==== INFORMATION PROVIDED

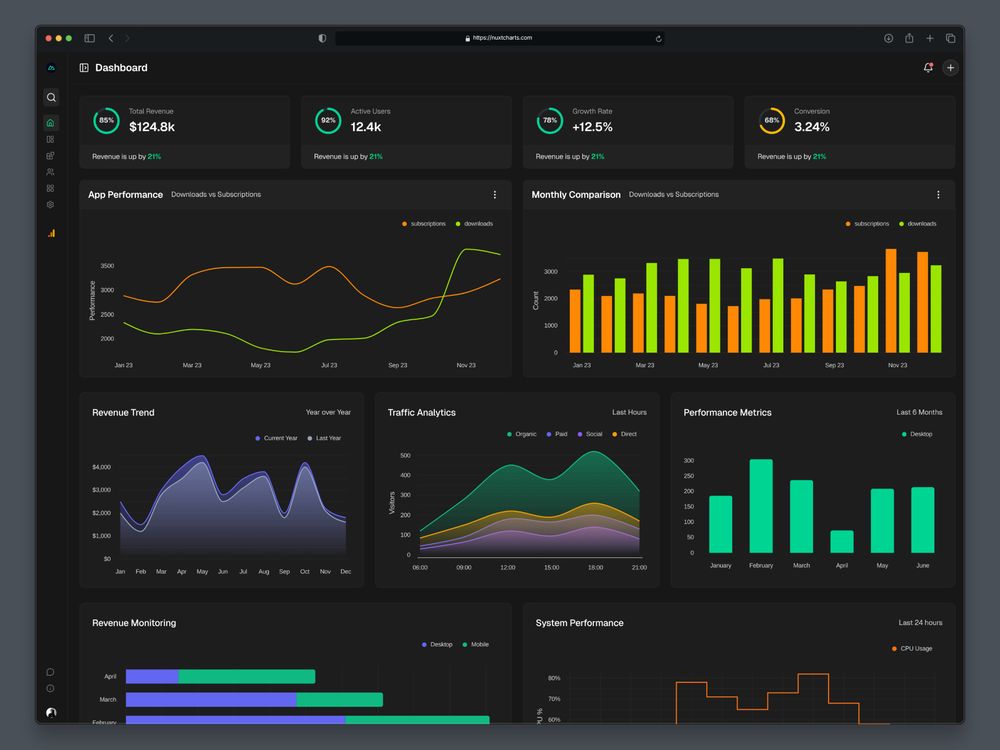The width and height of the screenshot is (1000, 750).
Task: Open the settings gear in sidebar
Action: coord(50,205)
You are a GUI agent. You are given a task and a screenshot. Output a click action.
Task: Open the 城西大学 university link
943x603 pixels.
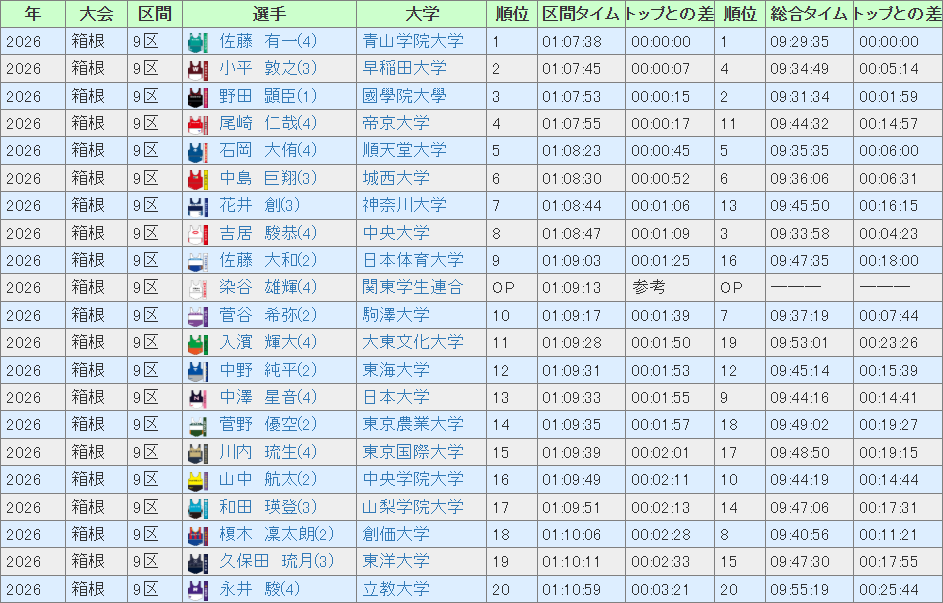[396, 178]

========

__PROBLEM DESCRIPTION__
The final stretch of the data, from the line with "You are a GUI" through its last line, is to be retyped exactly; pictures are not part of the copy.

__RESPONSE TO THIS EXERCISE__
You are a GUI agent. You are given a task and a screenshot. Output a click action.
Task: Open the 城西大学 university link
943x603 pixels.
[396, 178]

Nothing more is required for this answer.